═══ Supplied material

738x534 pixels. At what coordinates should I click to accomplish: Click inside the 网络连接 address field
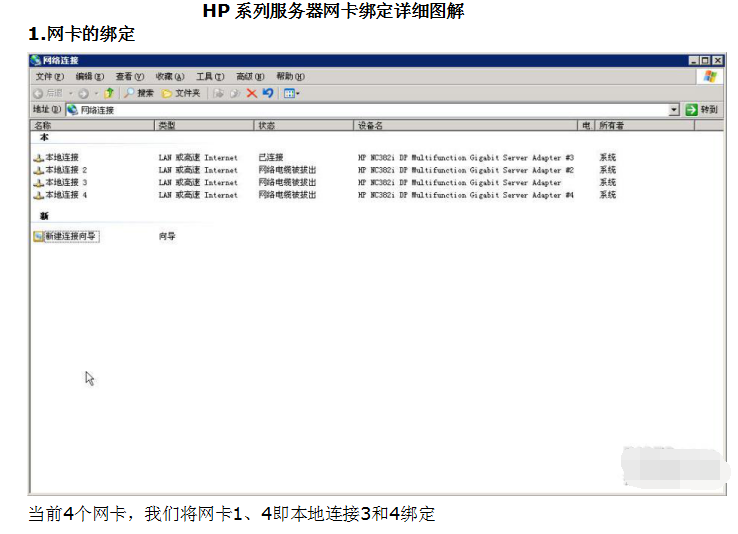click(x=350, y=110)
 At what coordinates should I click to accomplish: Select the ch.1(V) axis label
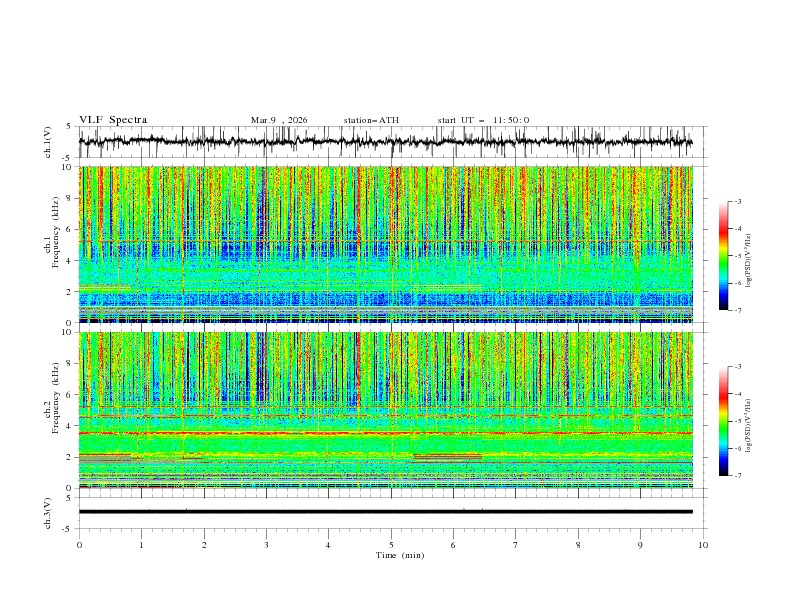[48, 142]
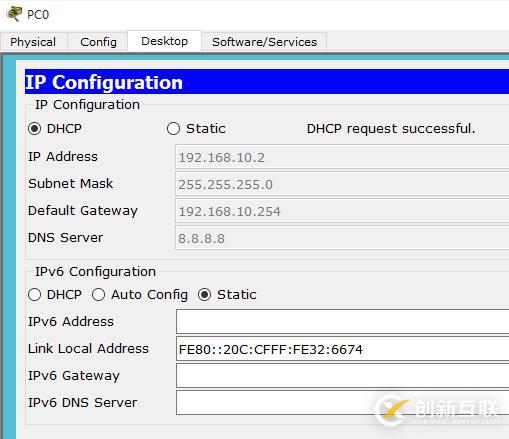Viewport: 509px width, 439px height.
Task: Click the IPv6 DNS Server field
Action: pos(342,403)
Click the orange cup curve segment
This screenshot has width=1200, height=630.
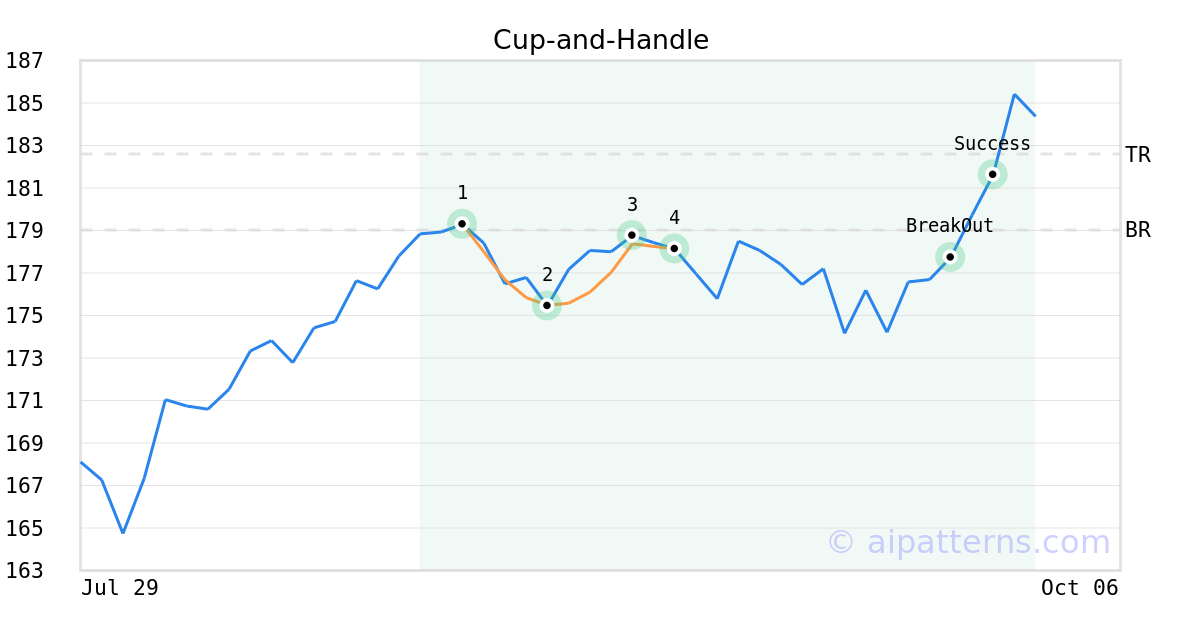590,292
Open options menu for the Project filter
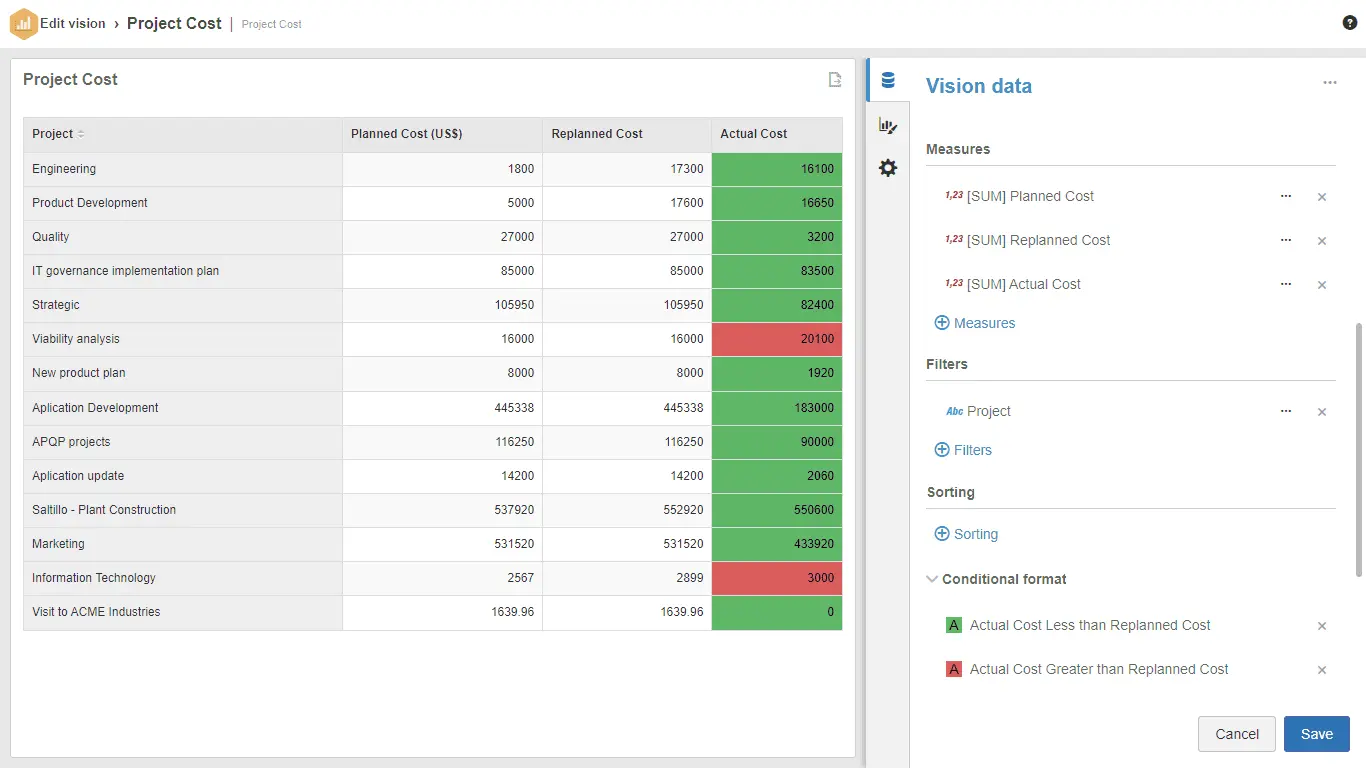Viewport: 1366px width, 768px height. [1286, 411]
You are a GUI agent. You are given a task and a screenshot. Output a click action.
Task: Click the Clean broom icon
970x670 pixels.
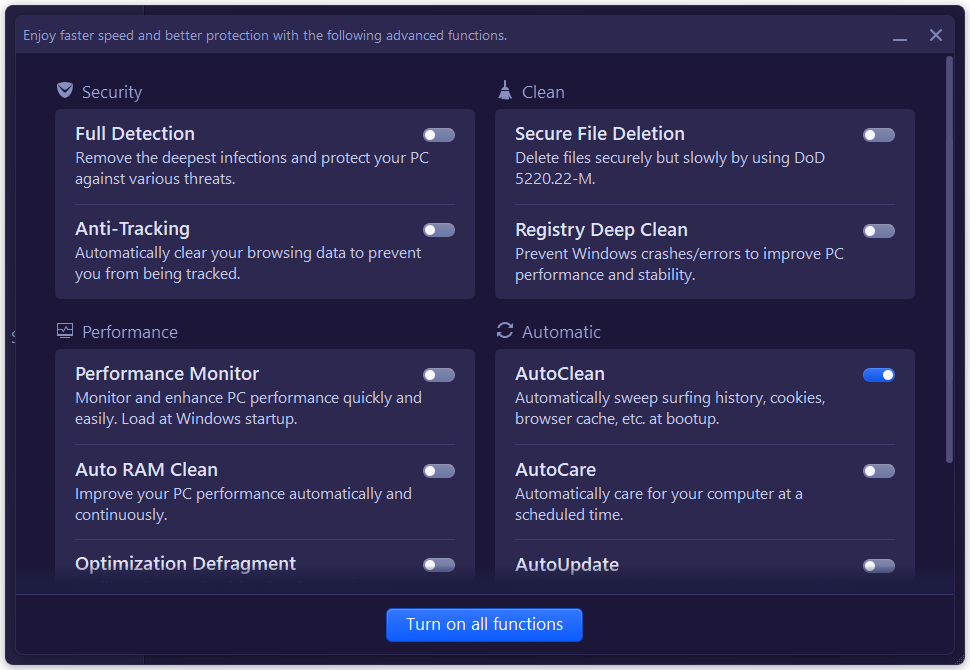tap(504, 89)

══════

**Requirement:** In all the records, switch "coordinates" to "location" and give the lines again with nothing else changed. Leave the pictures out.

**Problem solution:**
738x534 pixels. At what location should I click to accomplish: Click inside the 网络连接 address field
click(x=350, y=110)
 At what location should I click to accomplish: Select the ch.1(V) axis label
[48, 142]
Viewport: 509px width, 439px height.
Task: Click the IPv6 DNS Server field
Action: pos(342,403)
Click the orange cup curve segment
This screenshot has width=1200, height=630.
590,292
Open options menu for the Project filter
Viewport: 1366px width, 768px height. [1286, 411]
You are a GUI agent. You are given a task and a screenshot. Output a click action.
Task: Click the Clean broom icon
970x670 pixels.
tap(504, 89)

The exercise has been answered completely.